Understanding Distraction Infograph

Things to consider

Some signs that a driver is distracted include:

  • They weave or drift into other lanes of traffic
  • Delayed reaction time (i.e. when the light changes and they don't proceed)
  • Over corrections
  • Passing their exit or turn without noticing or is unaware how far they've driven

Do you recognize any of these in yourself?

The best thing to do when driving is focus on the task at hand—driving. It's safer for you, for your passengers and for other drivers. Try these tips for avoiding distraction behind the wheel:

  • Plan ahead. Read maps and check traffic conditions before you get on the road or pull off the road to a safe place.
  • Get comfortable first. Adjust seats, mirrors, climate controls and program radio stations before you start driving.
  • Stow electronic devices. Avoid the temptation to look at your phone and read or respond to text messages/emails by turning the device off and stowing it in the glove box. If you must call, text or email, pull over and park in a safe place first.
  • Delegate. Designate a passenger to read any texts and answer your phone, if necessary.
  • Make sure cargo is secure. Secure children, pets and luggage or bags before getting underway. If anything needs your attention during your drive, pull off the road safely before addressing it.
  • Take breaks. Eat meals or snacks before, after or during scheduled stops on your trip, not while driving.
  • Get ready before you go. Finish dressing and personal grooming before you get in the car.
  • Stay alert. Make awareness your priority: scan the road ahead, follow at a safe distance and use your mirrors to be ready to react to any situation you may encounter. Also remember to be mindful of pedestrians and cyclists.
  • Self-evaluate. When you are on the road as a passenger or pedestrian, take a look around and honestly evaluate yourself to see if you engage in some of the behaviors you see in other drivers.


In New Jersey, there are laws against talking on a cell phone (hand-held and/or hands-free) and texting while driving.
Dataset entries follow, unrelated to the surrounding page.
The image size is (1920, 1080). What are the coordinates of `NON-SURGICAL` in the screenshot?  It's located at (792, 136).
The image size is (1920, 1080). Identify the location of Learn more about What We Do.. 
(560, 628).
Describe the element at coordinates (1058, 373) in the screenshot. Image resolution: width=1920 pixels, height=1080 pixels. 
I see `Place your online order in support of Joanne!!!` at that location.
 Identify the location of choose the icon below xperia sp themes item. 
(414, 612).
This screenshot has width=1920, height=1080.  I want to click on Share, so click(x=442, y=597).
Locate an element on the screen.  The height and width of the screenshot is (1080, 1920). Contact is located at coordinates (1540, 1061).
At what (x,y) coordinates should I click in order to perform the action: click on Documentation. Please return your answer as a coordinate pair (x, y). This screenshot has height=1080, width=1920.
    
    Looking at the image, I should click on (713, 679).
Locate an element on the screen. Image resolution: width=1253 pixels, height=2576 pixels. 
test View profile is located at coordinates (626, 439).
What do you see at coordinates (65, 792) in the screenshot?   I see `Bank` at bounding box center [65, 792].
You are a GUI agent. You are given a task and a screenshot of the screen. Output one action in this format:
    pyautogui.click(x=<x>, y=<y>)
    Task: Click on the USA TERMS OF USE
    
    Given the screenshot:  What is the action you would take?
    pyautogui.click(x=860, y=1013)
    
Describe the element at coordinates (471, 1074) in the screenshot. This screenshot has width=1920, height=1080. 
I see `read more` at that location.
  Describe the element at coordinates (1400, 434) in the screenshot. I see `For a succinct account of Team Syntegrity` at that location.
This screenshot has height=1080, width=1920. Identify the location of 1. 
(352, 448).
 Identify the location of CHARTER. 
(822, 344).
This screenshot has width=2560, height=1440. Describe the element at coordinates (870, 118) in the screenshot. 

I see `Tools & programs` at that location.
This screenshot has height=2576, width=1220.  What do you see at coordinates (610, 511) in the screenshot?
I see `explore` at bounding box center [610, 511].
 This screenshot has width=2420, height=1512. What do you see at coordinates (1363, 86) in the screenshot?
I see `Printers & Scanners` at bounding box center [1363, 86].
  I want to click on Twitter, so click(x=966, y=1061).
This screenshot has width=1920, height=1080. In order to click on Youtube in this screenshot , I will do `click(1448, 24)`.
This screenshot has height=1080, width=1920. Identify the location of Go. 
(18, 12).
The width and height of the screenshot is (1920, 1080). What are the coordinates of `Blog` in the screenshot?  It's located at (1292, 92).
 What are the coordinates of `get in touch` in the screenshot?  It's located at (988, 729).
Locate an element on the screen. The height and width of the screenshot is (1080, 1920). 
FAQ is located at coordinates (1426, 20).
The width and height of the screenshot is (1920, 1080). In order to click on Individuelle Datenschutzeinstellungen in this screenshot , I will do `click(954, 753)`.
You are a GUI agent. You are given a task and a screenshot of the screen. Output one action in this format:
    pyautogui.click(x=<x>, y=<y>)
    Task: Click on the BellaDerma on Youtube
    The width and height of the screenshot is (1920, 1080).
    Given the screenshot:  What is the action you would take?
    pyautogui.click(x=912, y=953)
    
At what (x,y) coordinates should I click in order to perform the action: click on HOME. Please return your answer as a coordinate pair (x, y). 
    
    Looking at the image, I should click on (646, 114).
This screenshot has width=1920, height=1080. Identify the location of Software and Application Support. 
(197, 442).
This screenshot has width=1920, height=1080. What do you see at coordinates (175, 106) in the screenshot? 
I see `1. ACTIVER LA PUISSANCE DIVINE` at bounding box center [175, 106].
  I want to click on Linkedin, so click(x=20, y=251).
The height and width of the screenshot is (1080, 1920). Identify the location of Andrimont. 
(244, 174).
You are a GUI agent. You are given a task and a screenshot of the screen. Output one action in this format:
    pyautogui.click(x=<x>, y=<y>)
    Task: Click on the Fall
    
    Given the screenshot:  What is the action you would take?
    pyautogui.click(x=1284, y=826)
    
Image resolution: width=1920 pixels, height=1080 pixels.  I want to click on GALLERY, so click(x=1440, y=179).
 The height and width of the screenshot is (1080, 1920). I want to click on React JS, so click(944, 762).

All the laws are primary, meaning drivers can be pulled over and ticketed for the offense. These laws include:

  • Ban on hand-held cell phone use for all drivers
  • Ban on all cell phone use (hand-held or hands-free) for school bus drivers
  • Ban on all cell phone use (hand-held or hands-free) for novice drivers
  • Texting while driving ban for all drivers

University Of Utah Research

Cognitive distraction is the subject of a recent research project undertaken by Dr. David Strayer at the University of Utah. Having studied the effects of distracted driving for more than a decade, Dr. Strayer—at the request of the AAA Foundation for Traffic Safety—turned his focus to cognitive distraction and measured drivers' performance as they engaged in different tasks behind-the-wheel, to determine how a variety of activities and in-vehicle technologies actually affect drivers.

Some of the findings from Dr. Strayer's groundbreaking research revealed that phone conversations had the same effect on drivers' performance, regardless of whether they were on a hand-held or hands-free device, and that new vehicle technologies, including voice-activiated “infotainment" systems are extremely distracting, even though the drivers' eyes are on the road and hands are on the wheel.